New major offered in '03 catalog
Campus Times
March 15, 2002
With the new spring semester came the new Speech Communication major
and minor offered by the department.
Chair of speech communication and assistant professor Jeanne Flora,
along with director of forensics Ian Lising, created the major knowing that
effective speech communication skills are the pathway to many careers.
Flora already explained that the University requires students to take
a spoken English course with an emphasis in communication skills.
"This major is for students who want to really become specialists
in good communication, so they can go beyond the general education requirement
and really focus on becoming a better communicator and understand the theory
of communication," Flora said. "It's an area that's in a lot of
demand when you think of the state of our society right now."
While the major requires 42 semester hours, the minor only requires
24. Both cover all aspects of the department's mission statement.
These include examining communication theory, improving communication
skills in different contexts and exploring communication from a multicultural
perspective.
"Like every other major in this school, we strive to serve students
and help them prepare for the world outside the academia," Lising said.
"Our's is specifically unique because it really helps with the facility
of being able to express yourself orally and have the academic foundation
to do it," he said.
"The approach of being able to communicate through a non-mediated
form is so basic to every human being, but we can take it for granted so
often and we can forget that real communication happens between people and
not technology; and it's important to bring us back to that basic idea."
Since other departments agreed to be a part of the major, it is designed
to give students the flexibility of focusing in their areas of interest.
These departments include journalism, behavioral science, economics, business,
anthropology and humanities.
"You can package your major depending on the way you choose your
upper division electives so that you can have jobs in the business or in
a public relations context or social and human services or you could go
into speech writing and politics, so there's a lot of different directions,"
Flora said.
Along with the new major, the department also introduced five lower
division courses and three upper division courses.
Flora explained that the focus of the classes is being able to study
the general field of communication.
"You get to see how scholars in the field study communication in
a variety of different contexts.
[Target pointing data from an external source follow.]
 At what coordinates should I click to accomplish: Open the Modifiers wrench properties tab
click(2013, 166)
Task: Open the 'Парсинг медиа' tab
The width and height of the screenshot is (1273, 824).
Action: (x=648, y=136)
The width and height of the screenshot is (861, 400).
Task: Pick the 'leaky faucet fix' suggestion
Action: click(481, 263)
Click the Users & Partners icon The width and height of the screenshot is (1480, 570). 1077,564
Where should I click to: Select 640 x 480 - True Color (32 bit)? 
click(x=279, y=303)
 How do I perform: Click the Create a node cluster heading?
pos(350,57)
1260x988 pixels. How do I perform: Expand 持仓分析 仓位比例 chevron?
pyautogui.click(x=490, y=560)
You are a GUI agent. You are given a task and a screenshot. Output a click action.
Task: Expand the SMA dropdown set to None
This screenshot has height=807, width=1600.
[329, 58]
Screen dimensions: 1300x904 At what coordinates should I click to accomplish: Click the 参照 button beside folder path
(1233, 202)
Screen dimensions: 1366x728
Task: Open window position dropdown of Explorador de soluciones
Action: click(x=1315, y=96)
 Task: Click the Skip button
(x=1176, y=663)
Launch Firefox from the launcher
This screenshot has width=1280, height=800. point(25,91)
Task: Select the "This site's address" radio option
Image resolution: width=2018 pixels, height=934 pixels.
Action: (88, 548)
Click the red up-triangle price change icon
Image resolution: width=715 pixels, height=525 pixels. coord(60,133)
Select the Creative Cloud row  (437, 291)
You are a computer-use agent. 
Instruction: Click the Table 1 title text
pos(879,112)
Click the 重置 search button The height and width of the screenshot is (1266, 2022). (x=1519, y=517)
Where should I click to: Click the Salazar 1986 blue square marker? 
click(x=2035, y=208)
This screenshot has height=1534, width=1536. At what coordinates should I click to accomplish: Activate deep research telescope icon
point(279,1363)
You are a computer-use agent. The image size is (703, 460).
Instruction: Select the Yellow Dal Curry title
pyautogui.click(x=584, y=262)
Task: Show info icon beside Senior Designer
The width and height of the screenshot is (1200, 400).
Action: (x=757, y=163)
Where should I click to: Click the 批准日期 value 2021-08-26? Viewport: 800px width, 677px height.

For example, I teach the interpersonal
communication class, where we look at mostly how people communicate in personal
relationships," she said. "The intercultural communication class
looks at how people communicate across cultures, differences and styles
of communicating, which is really fascinating."
The new classes will include skill practice work which will help strengthen
communication skills.
"The persuasion class looks at how we get other people to do things
and how to influence them. The rhetoric: public controversy and criticism
class looks at important topics of controversy in society and how we think
critically about those topics and develop arguments about those topics,"
Flora said.
Although Flora helped write the major's components, she shares the workload
with Lising, the other full-time faculty member in the department.
"Ian and I really compliment each other well, because I am more
of a specialist in interpersonal and intercultural communication and he
is more of a specialist in public communication, persuasion, argumentation
and debate," Flora said.
The major and minor will appear in next year's University catalog, but
students can take classes now for either one.